3) There are no textile products made for local consumption.
4) Second hand clothing (Pepe) is what the majority of Ayitian people consume.

For these reasons, this sector has never been and can never be a way to alleviate poverty in Ayiti.

I am for a full textile industry whose chain contains at least four main links and other derivative ones :

1) cotton plantation (agriculture)
2) making the thread with cotton (manufacture)
3) making fabric/cloth with the thread (manufacture)
4) making clothes and everything that one can use to wipe, cover etc.(manufacture)
5) making the dye to color the thread.(pharmaceutical industry)
6) making the cooking oil with the cotton's grain.(oil industry)
7) making animal food with the residue of the cotton's grain..(cattle breeding from which can develop the following industries:

1) shoe/tannery
2) milk (can contribute better to health than starchy food like rice, corn and others)
3) meat (can contribute better to health than starchy food like rice, corn and others)

Most of the products are to be renewed constantly to keep alive different links of the chain. All the links are labor intensive where many people would be employed and earn an income as small as it might be.

Being made by the Ayitian people and consumed by the Ayitian people, the textile products are sufficient to propel the economy.
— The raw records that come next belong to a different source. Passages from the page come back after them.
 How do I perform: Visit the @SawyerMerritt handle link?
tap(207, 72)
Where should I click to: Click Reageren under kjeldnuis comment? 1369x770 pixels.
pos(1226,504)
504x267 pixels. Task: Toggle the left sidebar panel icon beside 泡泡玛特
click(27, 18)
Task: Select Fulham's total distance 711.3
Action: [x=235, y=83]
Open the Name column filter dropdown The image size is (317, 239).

Let's take the first four links and assume that 100 people are employed in each, the country would have 400 hundred people working.

If the focus is only on the assembly sector, the country will lose the opportunity to employ 300 people. The country will still be in the bottom pit with only 100 people making products they will have a chance to use after they are used by the first world.

The solution proposed for export via such an industry is poisoned.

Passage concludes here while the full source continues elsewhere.